Posted in Holidays, Round Two, Teens, What's Next? (18 & beyond)

The Nest, wide open


I expected to wake cranky this morning, and I suppose I am (my youngest didn’t get home until midnight & my mother is 18 years dead), but my first thought/feeling/sensation was santosha/satisfaction/sweetness–for a job well done.

This is my last mother’s day with a child at home.

I first felt the pang of the empty nest in the shower on the morning after my oldest was born.

A month later, I began writing about this messed up love story, and years later, after both boys were in school, I began this very blog in an effort to get a jump start on the sucky ending ahead.

But that was a mistake.
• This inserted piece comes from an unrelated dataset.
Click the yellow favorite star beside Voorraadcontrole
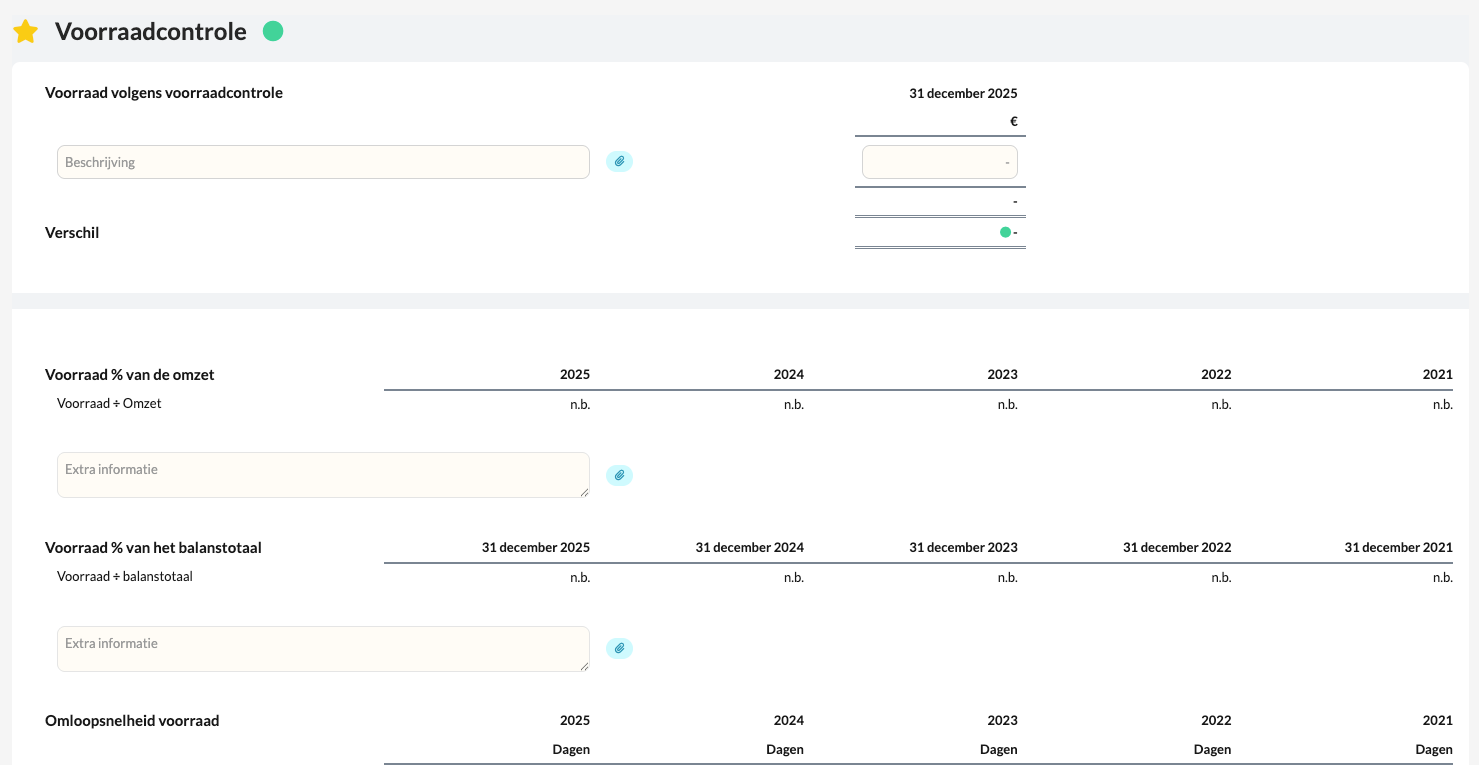The height and width of the screenshot is (765, 1479). coord(25,32)
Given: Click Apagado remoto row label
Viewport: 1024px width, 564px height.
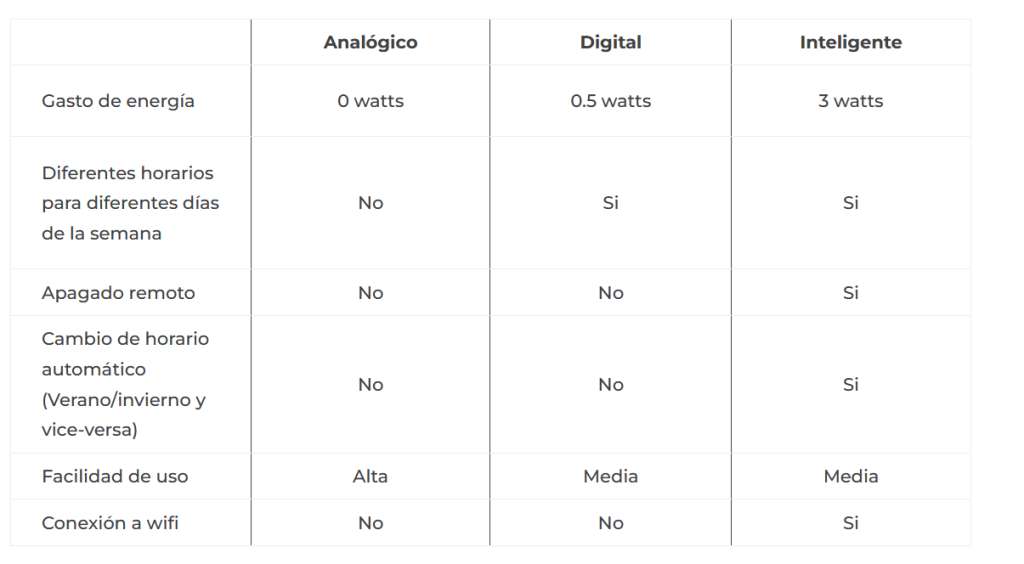Looking at the screenshot, I should 118,293.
If I were to start name this blog now, I’d call it something else.

The Spacious Nest.

Welcome.

Posted in Insight, Mid-Life Mama, Round Two, Teens, Twenty-something, What's Next? (18 & beyond)

taking credit

Sometimes when my sons share all the things that interest them and all the things they want to do with their lives, I think to myself:

Damn, my breastmilk was good.

 

Posted in Fathers, Fragile Life, Insight, Round Two, School, Teens

Late for School

Beyond the awakening is the fragility to which i am most attuned;
Because hasn’t spring brought both love & heartache, conception & loss, burials and re-births?

How do I explain what it is to see a parent outside the highschool, pacing back and forth on her cellphone. Or another, a father, walking briskly toward the building with cleats in his arms. Or my own cheek still charged with the bristle of my son’s as he kissed me goodbye and hopped out of the driver’s seat… the car emptied of his breakfast, his music, his overbearing book bag.

I remain still. Bound to the passenger side of this empty vehicle.

Waiting? Watching? What?

The speed of time?

How suddenly the landscape becomes lush?

No matter how inconvenienced we are. These children. These lives. Ready to fly. Are everything.

Even as we let them go. Little by little. And then all at once. Holding on to the simplest ways to say:

We are.

We were once.

One.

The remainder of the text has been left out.